A bad ass armed robber (Gibson) chases down a parade of low lives in a violent bid to get even and grab his share of the loot.
Characters in this mean and mean-spirited blast keep observing - with disbelief or awe - that Mad Mel Gibson's dogged, dirty antihero Porter is "shit nuts". He is definitely that, not to mention miraculously indestructible. Except that Porter, an armed robber whose ambitious partner Resnick (Henry) and junkie wife (Deborah Unger) double-crossed him and left him for dead, is absolutely the baddest ass Gibson has ever played - Porter makes Max Rockatansky and Martin Riggs look like cub scouts.
Before the opening credits have finished, the obstinately alive Porter has stolen (from victims including a beggar and a sympathetic waitress, that's how hard he is) the wherewithal for a suit, a gun and a plan. Like Lee Marvin in Point Blank, Porter has become an unstoppable force of nature with vengeance top of his agenda. But after a brief, rather unpleasant reunion with Mrs. Porter, it emerges the money he stole from some Chinese gangsters has been appropriated by big time crime syndicate The Outfit.
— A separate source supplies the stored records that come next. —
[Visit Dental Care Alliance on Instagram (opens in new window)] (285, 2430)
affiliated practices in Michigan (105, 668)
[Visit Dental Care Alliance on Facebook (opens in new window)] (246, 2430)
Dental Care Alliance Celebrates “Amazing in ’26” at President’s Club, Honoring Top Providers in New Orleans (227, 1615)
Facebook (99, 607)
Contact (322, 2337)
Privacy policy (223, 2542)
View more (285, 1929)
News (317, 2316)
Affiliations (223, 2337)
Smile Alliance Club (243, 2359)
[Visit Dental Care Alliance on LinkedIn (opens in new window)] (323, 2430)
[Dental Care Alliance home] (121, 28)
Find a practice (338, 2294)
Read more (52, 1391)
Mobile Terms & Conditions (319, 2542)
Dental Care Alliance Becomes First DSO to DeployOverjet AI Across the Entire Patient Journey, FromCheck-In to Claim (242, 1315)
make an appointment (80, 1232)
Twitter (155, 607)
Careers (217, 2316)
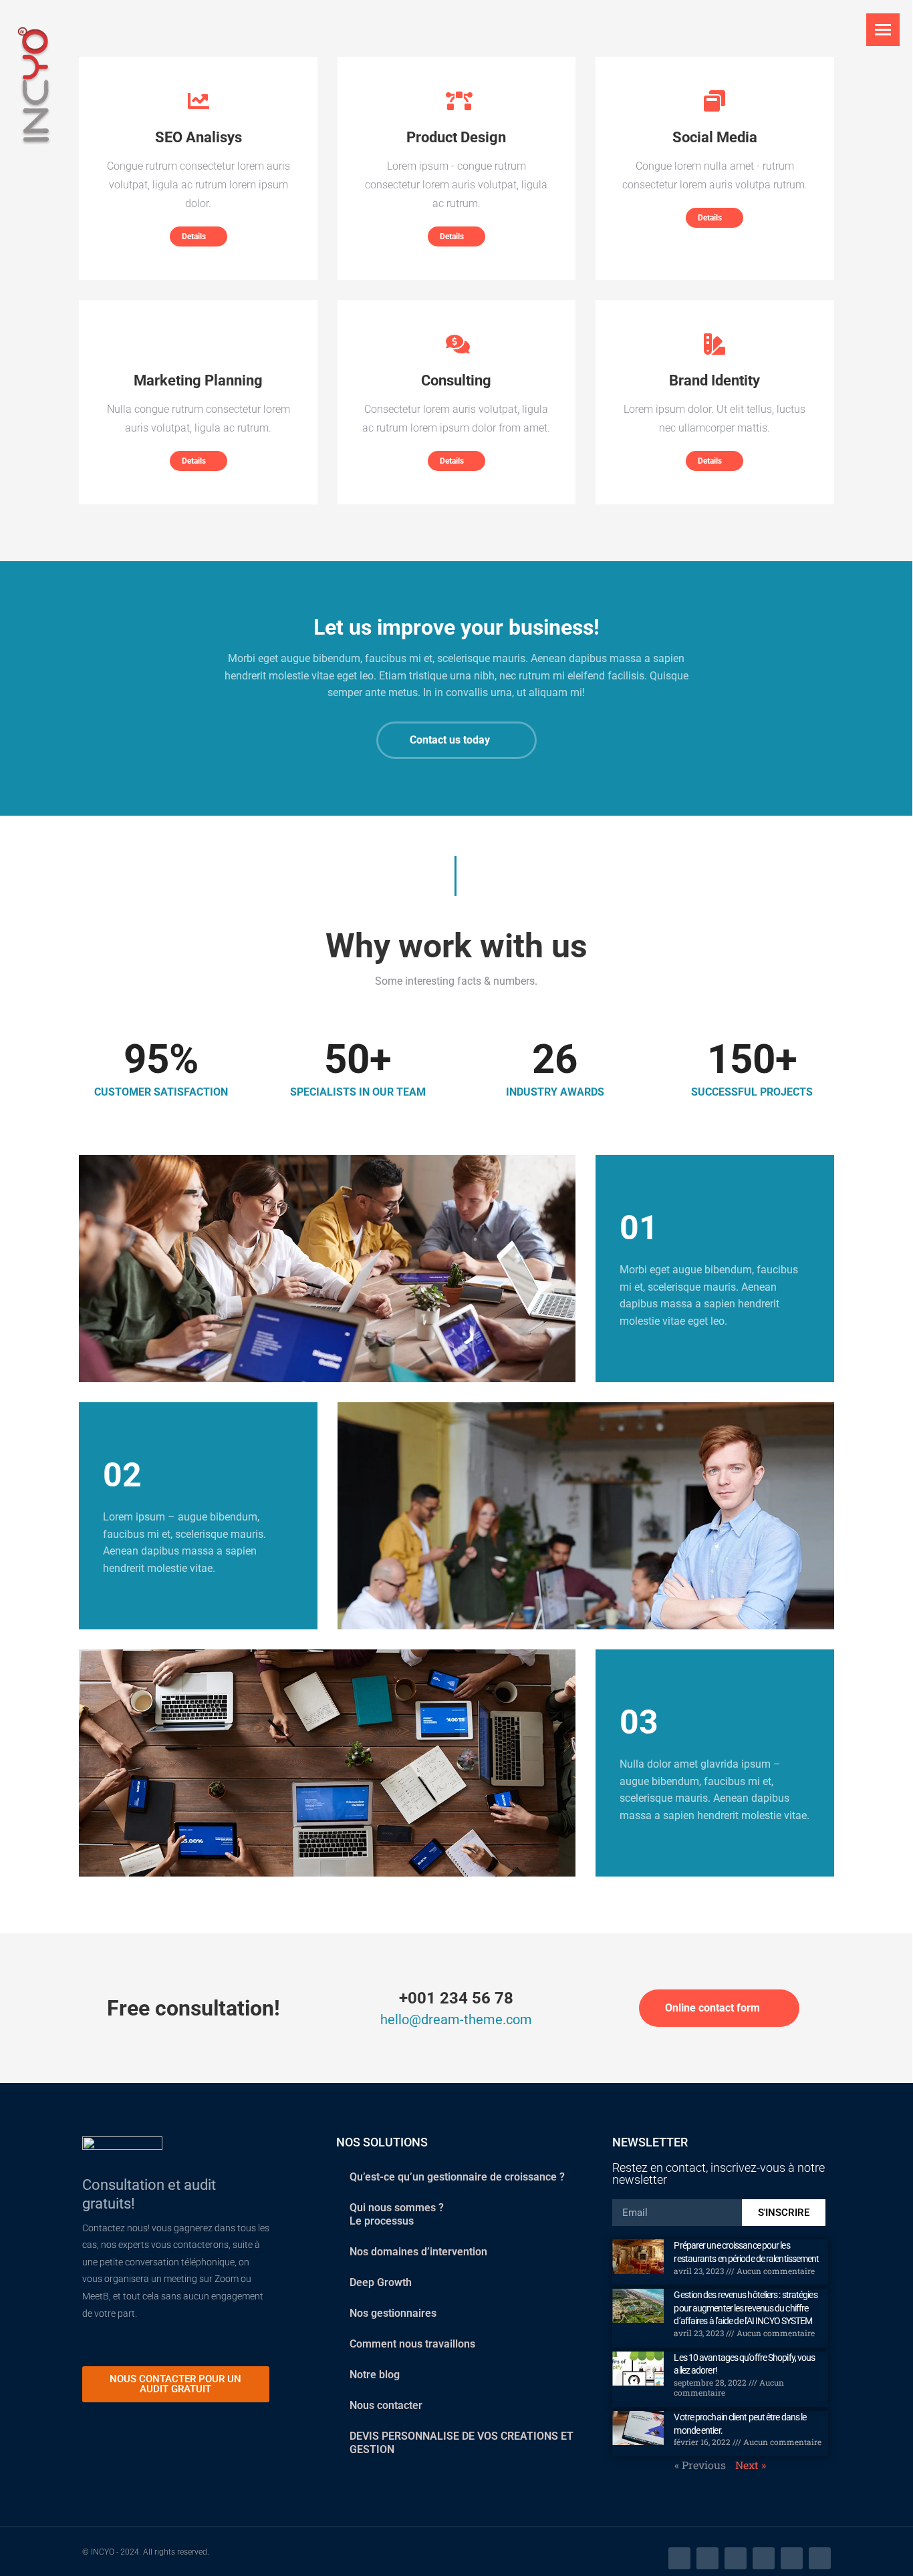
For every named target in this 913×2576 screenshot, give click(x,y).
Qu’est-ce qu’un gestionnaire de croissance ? (457, 2176)
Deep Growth (381, 2282)
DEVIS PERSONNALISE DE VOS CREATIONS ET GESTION (461, 2443)
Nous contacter (386, 2405)
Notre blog (375, 2374)
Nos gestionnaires (393, 2313)
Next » (750, 2465)
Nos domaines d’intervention (418, 2251)
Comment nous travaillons (412, 2344)
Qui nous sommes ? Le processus (397, 2214)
He embarks on a bad-tempered, violent get-even mission, sparked with comic ironies and devilish reversals, in which he takes on and ploughs through bent cops, weasely racketeer Stegman (Paymer), and a succession of seriously evil mobsters (notably William Devane, James Coburn and Kris Kristofferson). Porter's stop-at-nothing tactics include abduction, the odd explosion and enduring a spot of torture, with the masochistic Mel's tootsies meeting the wrong end of a sledgehammer.
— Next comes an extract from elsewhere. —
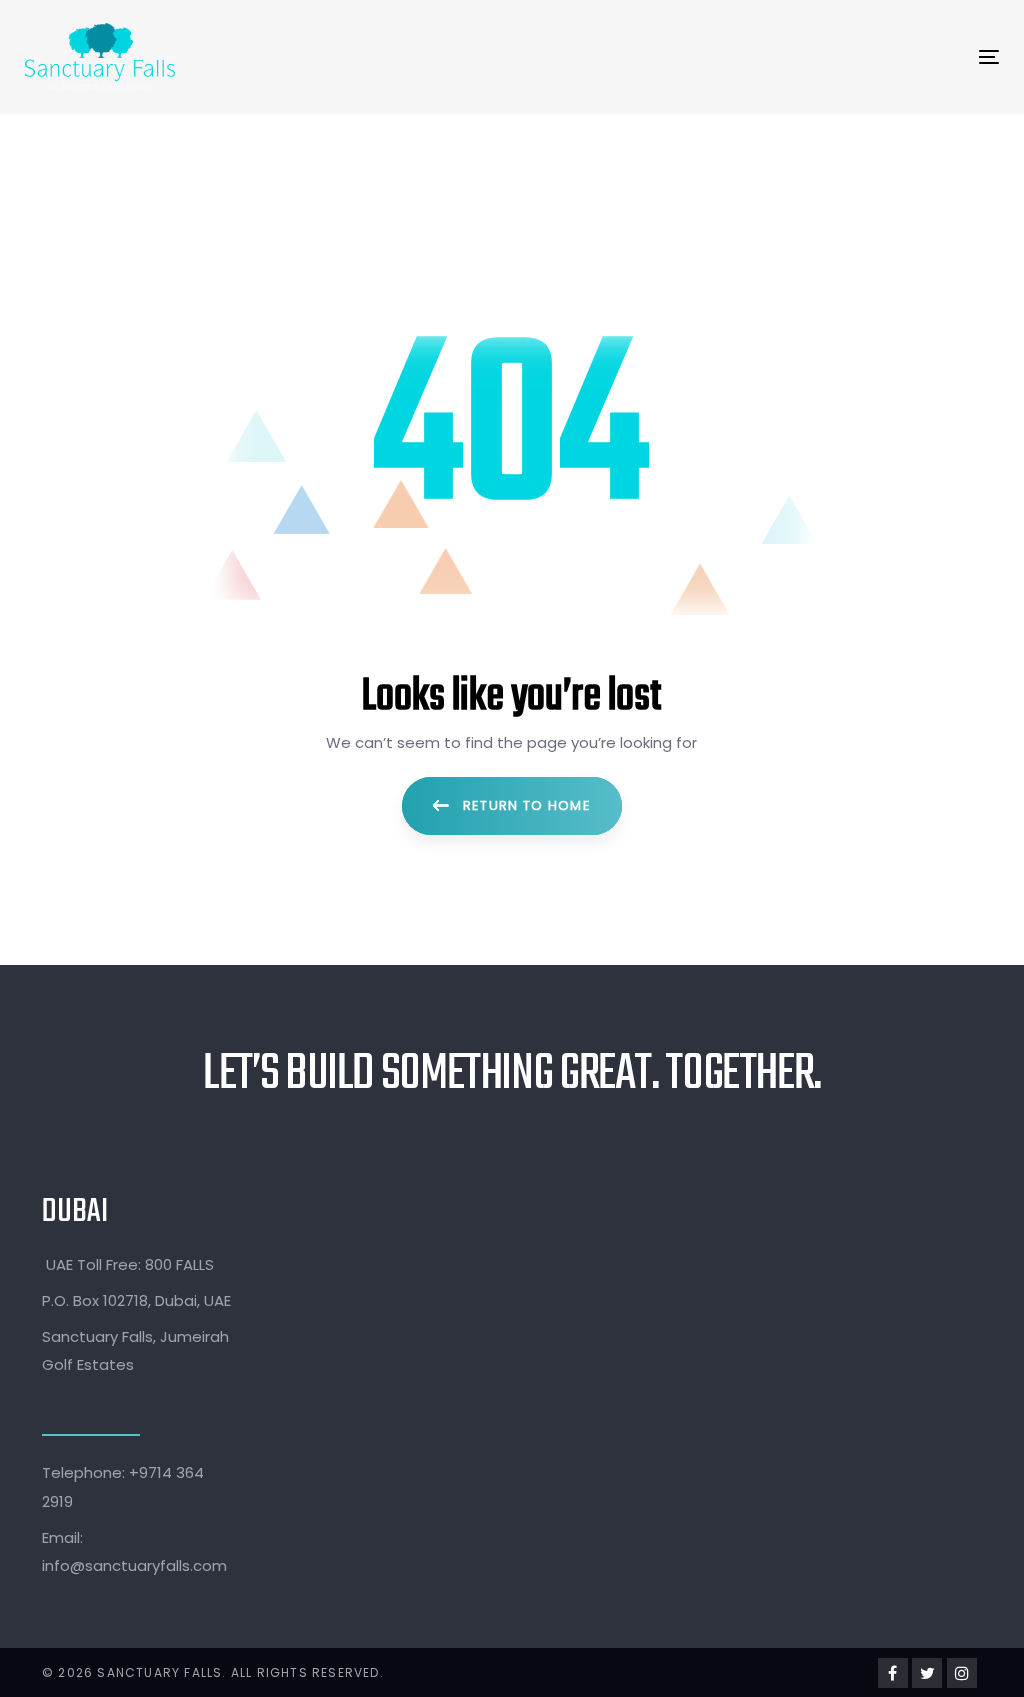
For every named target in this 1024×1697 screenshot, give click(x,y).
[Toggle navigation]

Amazingly, you find yourself rooting for this heartless bad hat, although it's hard not to feel Porter's talents could have been more profitably engaged tyrannising a small country or, say, a Hollywood studio. Helgeland, who co-wrote Conspiracy Theory for Gibson and won an Oscar for co-adapting LA Confidential, makes a cocksure directorial debut, pounding along with cool brutality and a rugged retro style.
The obvious debt to John Boorman's Point Blank is in fact a debt to novelist Donald E. Westlake (writing under the pen name Richard Stark) whose book The Hunter was the common source. This is in no way a remake, however, taking a completely different tone and many different turns from Boorman's intense psychological revenge thriller. Gibson's Porter is uncompromising but flippant, a more detached cynic whose terse commentary suggests he is alive to the absurdity of his world.
The lurid eccentricities of resolutely unsympathetic characters make them, if not more likeably human, awfully watchable, while the ridiculous, knowing excess of the shoot-'em-ups add to the sensation of a very twisted comic book world. It ain't pretty, but it sure as hell rocks.